Document extract ▸
==============================

Ramirez pitched well enough in low-leverage relief for the Royals to trick the White Sox into dealing for him. That went … poorly. Now he's back in Kansas City, back in low-leverage relief, with an outside shot at some starts depending on how the rotation shakes out. You don't want him; he'd only be viable with an amazing defense behind him in a great pitchers' park.
Jeff Weaver might have been the posterboy for bad front-office decisions, but Ramirez was more deserving of top billing. Ramirez was one of five major league pitchers last season to start more than 10 games and post more walks (42) than strikeouts (40). He failed to go more than six innings in 16 of 20 starts, lasting less than six innings in 13 starts. Ramirez suffered a mid-season shoulder injury and later tinkered with his release point, but neither had a dramatic effect on his performance as he finally lost his rotation spot late in the season. Stunningly, the Mariners offered Ramirez a contract for 2008. Perhaps the team just can't admit its mistake in trading Rafael Soriano, now Atlanta's closer, for a pitcher who belongs nowhere near a major league staff - let alone a fantasy staff.
Ramirez will pitch in the fourth spot in Seattle's rotation after being traded from Atlanta. He endured an injury-plagued 2006 season, which saw him miss a month due to a hamstring problem two weeks after getting hit in the head by a line drive and then missed the final two months with a partially torn ligament in his left middle finger. When healthy, Ramirez wasn't much different than the prior season with a meager strikeout rate and poor control (37:31 K:BB ratio). Pitching in Safeco Field should help his numbers to an extent. He's been much better against left-handers in his career, which could eventually push him into the bullpen as a lefty specialist. Ramirez throws a four-seam fastball, a cut fastball and a slider.

==============================

Supplied data ▸
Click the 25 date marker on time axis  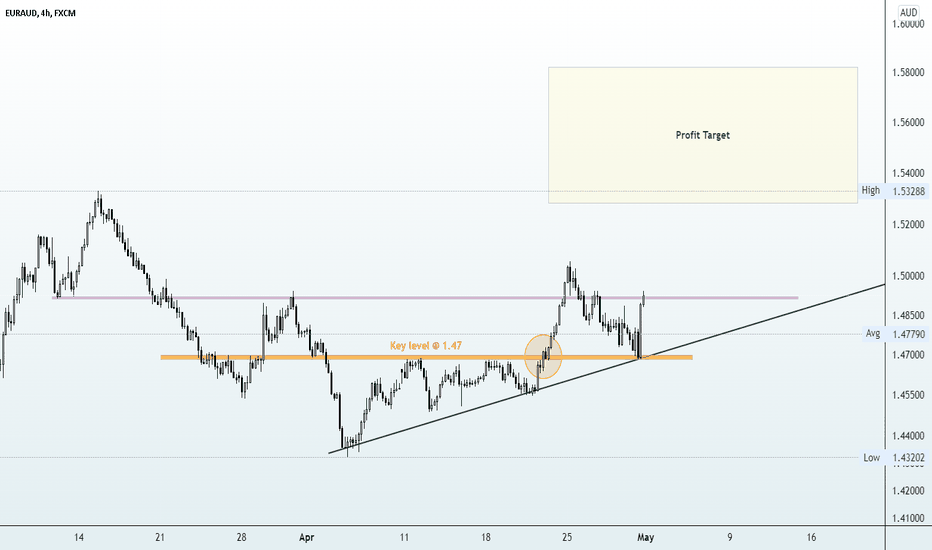tap(567, 538)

==============================

Exercise details ▸
Write out the section of the Ramirez pitching profile that opens with the words containing "Ramirez pitched well" and closes with "great pitchers' park.". The material above comes from a separate source unrelated to the text.

Exercise solution ▸
Ramirez pitched well enough in low-leverage relief for the Royals to trick the White Sox into dealing for him. That went … poorly. Now he's back in Kansas City, back in low-leverage relief, with an outside shot at some starts depending on how the rotation shakes out. You don't want him; he'd only be viable with an amazing defense behind him in a great pitchers' park.